La nostra intenzione originaria era stata quella di iniziare il nuovo anno, qui a Clouds and Clocks, presentando alcuni CD di recente uscita che avevano stimolato la nostra attenzione durante le vacanze. Ma poi alcuni argomenti che ci passavano per la testa, notizie lette e conversazioni fatte, e in più l'intenzione di chiudere un paio di questioni lasciate in sospeso nell'ultimo editoriale dello scorso anno, ci hanno fatto cambiare idea. Per non parlare del fatto che il nostro CD player di fiducia è in attesa di riparazione - e potrebbe mai l'economico sostituto che ci fa compagnia al momento essere altrettanto affidabile nel compito di rendere giustizia a musica così bella e complicata quanto quella che spesso costituisce la colonna sonora delle nostre giornate? (Come altri recensori possano riuscire a estrarre un senso da CD ascoltati su minuscole casse collegate al computer è cosa che non capiremo mai - ma evidentemente a loro riesce.)

Agli inizi del nuovo anno abbiamo deciso di fare visita al megastore che faceva la megasvendita con il megasconto (50%) di cui si era detto nello scorso editoriale, giusto per vedere cos'era successo. Lì abbiamo avuto la sorte di imbatterci in un paio di acquirenti verbalmente più articolati di quelli che siamo soliti incontrare in questa tipologia di luoghi (e qui potremmo raccontare alcuni aneddoti - forse la prossima volta); è ovvio che un breve scambio di idee su se sia vero o no che Saxophone Colossus è meglio di Tenor Madness non cambierà il mondo, ma viviamo in un'era di aspettazioni decrescenti, no? A ogni modo, come ci attendevamo, la sezione "classic rock" presentava molti spazi vuoti. "E che sarebbe questo 'classic rock'?", chiederebbe qui qualcuno. Beh, intendiamo i Beatles, gli Stones, i Kinks, i Pink Floyd, i Doors, i Led Zeppelin, i Byrds, gli Steely Dan e così via. Siamo rimasti discretamente sorpresi nel vedere che quasi tutti gli album incisi negli anni sessanta da John Mayall - e tutti i nuovi SA-CD dei Can! - erano esauriti. Diremmo interessante il fatto che la maggior parte del rock "semi-classico" - roba come i Cure e i Sonic Youth - fosse ancora disponibile. Cosa ciò possa voler dire a proposito del "consumo moderno" - anche solo limitatamente alla zona geografica dove abitiamo - ovviamente non sapremmo dire. Ma qui ci è venuta in mente una cosa letta molto tempo fa.

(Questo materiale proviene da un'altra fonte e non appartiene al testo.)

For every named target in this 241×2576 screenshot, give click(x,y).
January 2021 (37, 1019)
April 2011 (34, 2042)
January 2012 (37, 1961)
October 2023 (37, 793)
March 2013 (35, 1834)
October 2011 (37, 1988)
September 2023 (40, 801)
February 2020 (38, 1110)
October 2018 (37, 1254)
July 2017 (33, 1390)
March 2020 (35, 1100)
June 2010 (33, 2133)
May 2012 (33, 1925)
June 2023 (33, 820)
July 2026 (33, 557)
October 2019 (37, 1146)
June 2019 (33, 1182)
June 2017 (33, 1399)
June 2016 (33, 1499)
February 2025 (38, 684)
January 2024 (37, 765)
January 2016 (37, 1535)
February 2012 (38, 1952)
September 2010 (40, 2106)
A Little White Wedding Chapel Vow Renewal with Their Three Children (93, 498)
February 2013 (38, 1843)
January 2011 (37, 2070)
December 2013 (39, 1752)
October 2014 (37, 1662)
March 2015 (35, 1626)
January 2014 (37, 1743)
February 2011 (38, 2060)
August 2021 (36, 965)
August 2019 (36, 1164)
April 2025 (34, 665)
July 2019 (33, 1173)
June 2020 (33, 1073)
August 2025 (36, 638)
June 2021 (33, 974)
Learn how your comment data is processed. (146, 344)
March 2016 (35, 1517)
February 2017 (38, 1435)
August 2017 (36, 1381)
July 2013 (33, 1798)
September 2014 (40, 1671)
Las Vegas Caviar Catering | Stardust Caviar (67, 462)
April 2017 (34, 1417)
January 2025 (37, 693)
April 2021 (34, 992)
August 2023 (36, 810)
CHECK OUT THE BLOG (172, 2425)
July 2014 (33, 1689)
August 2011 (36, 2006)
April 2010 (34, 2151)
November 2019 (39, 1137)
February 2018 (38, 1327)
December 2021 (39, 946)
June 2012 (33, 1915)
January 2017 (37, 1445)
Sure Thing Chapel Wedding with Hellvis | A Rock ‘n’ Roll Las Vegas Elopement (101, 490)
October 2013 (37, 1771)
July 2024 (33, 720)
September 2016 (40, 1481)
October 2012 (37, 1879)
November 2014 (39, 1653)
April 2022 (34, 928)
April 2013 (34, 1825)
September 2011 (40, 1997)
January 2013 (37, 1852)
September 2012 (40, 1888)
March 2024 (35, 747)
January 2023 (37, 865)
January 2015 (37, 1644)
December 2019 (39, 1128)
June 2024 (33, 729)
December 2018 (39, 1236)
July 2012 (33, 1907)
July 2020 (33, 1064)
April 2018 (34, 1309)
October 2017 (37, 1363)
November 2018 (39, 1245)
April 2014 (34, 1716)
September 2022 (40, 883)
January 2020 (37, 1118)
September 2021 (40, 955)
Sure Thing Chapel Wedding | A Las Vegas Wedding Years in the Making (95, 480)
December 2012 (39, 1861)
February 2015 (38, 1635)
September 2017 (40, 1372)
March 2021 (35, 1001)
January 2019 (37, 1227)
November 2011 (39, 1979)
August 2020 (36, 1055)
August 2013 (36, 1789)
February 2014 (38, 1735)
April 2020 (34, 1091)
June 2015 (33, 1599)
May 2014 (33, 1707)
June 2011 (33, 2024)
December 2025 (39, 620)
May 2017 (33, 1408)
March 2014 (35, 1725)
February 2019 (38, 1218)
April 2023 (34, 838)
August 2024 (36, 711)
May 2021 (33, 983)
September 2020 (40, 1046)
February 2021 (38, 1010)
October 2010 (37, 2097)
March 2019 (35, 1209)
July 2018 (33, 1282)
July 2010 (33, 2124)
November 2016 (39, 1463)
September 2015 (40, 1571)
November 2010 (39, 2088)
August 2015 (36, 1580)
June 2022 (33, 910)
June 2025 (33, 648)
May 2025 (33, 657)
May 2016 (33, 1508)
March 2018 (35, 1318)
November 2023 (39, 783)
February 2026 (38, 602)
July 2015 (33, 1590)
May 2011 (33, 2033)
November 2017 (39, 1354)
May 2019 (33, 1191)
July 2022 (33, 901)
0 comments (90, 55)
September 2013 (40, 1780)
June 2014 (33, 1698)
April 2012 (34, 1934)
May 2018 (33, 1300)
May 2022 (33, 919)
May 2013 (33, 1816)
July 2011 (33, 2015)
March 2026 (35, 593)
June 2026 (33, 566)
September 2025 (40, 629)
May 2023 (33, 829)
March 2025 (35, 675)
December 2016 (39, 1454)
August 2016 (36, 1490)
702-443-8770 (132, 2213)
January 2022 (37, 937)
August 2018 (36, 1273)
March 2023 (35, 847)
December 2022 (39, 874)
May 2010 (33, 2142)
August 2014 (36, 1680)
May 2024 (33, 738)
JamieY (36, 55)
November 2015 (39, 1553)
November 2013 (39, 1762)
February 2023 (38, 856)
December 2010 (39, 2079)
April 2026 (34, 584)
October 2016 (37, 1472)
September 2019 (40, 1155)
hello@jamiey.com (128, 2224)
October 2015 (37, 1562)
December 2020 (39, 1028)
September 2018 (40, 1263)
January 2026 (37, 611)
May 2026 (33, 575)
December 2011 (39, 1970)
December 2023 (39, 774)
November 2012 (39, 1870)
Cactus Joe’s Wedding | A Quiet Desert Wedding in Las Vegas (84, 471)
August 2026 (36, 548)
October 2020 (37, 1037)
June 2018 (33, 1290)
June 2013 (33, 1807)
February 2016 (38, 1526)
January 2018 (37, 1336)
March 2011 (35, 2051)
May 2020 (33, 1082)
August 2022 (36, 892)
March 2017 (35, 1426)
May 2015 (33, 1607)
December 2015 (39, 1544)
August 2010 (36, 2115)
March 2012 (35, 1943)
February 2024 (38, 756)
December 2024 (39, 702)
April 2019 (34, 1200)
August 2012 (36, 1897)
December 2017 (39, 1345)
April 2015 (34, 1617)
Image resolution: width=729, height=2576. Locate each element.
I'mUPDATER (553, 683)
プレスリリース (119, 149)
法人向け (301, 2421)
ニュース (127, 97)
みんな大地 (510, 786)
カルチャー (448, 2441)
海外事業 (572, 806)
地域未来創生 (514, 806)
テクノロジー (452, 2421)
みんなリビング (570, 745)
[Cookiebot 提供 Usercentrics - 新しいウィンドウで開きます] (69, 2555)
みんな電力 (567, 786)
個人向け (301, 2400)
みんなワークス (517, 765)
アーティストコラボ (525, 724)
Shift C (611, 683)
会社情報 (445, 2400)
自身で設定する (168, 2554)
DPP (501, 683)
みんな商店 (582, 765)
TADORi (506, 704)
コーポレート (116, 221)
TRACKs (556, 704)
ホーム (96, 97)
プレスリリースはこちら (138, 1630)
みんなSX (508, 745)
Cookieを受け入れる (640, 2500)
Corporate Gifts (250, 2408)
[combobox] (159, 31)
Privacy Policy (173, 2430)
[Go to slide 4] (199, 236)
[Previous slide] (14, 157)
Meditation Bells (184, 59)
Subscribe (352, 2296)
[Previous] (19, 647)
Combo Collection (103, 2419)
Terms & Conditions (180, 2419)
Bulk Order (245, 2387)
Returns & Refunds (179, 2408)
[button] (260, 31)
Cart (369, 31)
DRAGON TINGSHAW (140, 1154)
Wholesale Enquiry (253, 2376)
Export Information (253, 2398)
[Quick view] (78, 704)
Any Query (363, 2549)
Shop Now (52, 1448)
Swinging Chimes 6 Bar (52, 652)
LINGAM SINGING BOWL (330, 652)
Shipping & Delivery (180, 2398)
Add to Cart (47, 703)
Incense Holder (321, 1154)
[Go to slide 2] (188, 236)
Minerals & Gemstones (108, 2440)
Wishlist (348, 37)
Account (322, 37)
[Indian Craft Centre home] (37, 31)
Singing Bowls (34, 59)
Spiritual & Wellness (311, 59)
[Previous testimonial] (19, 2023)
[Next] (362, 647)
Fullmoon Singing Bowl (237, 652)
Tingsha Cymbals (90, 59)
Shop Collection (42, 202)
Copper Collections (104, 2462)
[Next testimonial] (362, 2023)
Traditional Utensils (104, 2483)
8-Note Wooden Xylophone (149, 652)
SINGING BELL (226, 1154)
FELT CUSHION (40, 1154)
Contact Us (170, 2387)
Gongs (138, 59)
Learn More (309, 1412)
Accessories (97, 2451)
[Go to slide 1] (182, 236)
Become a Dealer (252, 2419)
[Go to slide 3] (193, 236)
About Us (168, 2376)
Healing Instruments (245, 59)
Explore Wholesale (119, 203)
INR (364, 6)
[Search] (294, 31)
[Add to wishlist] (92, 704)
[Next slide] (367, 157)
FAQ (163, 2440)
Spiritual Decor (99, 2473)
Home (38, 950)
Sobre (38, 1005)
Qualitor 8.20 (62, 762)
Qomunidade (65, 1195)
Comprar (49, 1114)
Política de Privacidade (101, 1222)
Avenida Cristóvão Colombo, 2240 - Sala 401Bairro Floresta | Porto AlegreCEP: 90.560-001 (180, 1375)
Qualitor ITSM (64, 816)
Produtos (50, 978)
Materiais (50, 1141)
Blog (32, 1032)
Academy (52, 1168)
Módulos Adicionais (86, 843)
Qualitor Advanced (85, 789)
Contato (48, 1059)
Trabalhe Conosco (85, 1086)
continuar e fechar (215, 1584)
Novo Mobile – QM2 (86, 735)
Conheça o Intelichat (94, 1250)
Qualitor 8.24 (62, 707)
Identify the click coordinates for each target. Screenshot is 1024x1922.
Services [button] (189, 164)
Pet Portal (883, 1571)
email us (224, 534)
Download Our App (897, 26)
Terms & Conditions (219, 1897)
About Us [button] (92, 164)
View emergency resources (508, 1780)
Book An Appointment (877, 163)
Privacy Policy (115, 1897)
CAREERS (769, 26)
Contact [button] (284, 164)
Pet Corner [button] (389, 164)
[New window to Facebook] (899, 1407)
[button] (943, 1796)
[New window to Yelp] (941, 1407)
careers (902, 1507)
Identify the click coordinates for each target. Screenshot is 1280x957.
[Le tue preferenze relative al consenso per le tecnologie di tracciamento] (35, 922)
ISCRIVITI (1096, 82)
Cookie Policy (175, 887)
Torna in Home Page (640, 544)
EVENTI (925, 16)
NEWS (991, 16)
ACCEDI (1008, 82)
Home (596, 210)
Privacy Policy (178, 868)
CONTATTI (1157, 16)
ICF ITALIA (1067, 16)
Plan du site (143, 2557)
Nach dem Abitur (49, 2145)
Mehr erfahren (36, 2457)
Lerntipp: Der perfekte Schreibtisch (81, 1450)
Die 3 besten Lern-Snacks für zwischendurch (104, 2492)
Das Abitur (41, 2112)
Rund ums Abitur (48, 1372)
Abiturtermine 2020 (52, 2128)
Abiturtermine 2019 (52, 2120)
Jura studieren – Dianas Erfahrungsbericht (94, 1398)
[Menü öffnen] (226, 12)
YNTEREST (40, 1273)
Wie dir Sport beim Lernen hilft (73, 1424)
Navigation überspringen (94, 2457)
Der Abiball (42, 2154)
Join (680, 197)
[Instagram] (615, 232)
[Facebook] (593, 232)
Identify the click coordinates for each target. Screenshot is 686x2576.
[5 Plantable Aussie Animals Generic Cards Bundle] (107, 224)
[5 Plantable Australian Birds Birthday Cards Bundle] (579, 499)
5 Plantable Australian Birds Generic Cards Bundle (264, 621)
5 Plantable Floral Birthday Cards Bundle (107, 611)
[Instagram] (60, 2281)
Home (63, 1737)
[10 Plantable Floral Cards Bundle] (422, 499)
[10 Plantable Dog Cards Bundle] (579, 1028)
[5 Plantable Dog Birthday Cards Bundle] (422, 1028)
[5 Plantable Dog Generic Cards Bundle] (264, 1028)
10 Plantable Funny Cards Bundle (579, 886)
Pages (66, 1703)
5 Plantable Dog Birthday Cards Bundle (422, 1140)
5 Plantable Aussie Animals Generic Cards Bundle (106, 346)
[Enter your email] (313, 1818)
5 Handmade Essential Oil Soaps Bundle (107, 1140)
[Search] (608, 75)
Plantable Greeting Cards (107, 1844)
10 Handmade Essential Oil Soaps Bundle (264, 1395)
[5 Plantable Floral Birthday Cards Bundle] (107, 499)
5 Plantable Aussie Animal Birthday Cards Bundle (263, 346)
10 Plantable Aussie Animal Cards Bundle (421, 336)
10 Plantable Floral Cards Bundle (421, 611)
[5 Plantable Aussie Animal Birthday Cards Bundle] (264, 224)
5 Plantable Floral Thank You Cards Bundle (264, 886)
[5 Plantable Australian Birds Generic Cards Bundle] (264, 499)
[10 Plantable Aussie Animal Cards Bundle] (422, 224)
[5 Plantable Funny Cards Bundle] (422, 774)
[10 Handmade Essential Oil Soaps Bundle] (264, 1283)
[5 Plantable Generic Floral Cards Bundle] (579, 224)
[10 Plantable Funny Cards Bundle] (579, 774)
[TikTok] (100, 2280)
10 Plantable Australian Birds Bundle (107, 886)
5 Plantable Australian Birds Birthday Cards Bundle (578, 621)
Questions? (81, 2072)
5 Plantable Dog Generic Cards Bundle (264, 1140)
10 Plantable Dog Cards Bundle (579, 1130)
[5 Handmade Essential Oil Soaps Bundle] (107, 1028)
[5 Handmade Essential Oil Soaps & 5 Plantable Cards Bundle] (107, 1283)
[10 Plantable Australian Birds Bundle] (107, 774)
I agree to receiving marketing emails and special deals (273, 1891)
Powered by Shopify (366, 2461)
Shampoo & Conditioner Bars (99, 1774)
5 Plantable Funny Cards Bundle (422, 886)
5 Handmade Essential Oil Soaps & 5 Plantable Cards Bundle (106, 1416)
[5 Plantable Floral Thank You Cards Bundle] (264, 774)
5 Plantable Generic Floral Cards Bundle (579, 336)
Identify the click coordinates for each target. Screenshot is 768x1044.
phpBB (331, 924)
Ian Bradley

Qualcuno che lavorava nel music business - forse un produttore discografico di Nashville? - parlava della realtà di quel mondo. "Molte volte mi viene chiesto se una canzone o un disco avranno successo. La mia risposta è che chi me lo chiede può benissimo rispondersi da sé. Basta guardare la classifica e dire quale canzone il disco in questione dovrebbe rimpiazzare." Forse così è un po' troppo semplice? Ma quello che in seguito abbiamo compreso è che, nel tempo presente, la "concorrenza" è costituita da tutta la musica disponibile in commercio (e anche, oggi, quella non disponibile ma che può essere ottenuta da qualcuno che fa parte di una comunità in Rete). Quindi un disco si trova potenzialmente a competere con dischi di John Coltrane, i Beatles, i Faust o i Can (o Joni Mitchell, Dylan, gli Stones, Laura Nyro, Jeff Beck, i Byrds e via dicendo). E' un punto che tende a essere dimenticato, dato che di tanto in tanto a tutti capita di introiettare qualcosa che i giornali ci ripetono praticamente ogni giorno: che gli unici oggetti che competono per ottenere la nostra attenzione (e i nostri soldi!) sono quelli apparsi nel corso del mese in questione. Il che può ben essere una logica commercialmente valida - forse. Ma la realtà è ben diversa. (E quando a un ascoltatore di giovane età capita di scoprire qualche disco vecchio e misterioso...) E' ovvio che la maggior parte della "musica commerciale" fa pacchetto unico con stili di vita, vestiti, un video e così via. Ma ci piacerebbe che coloro i quali producono "musica non commerciale" ponderassero la questione un po' di più. C'è troppa musica in giro, e la maggior parte, se non proprio orrida, è quanto meno assolutamente non necessaria.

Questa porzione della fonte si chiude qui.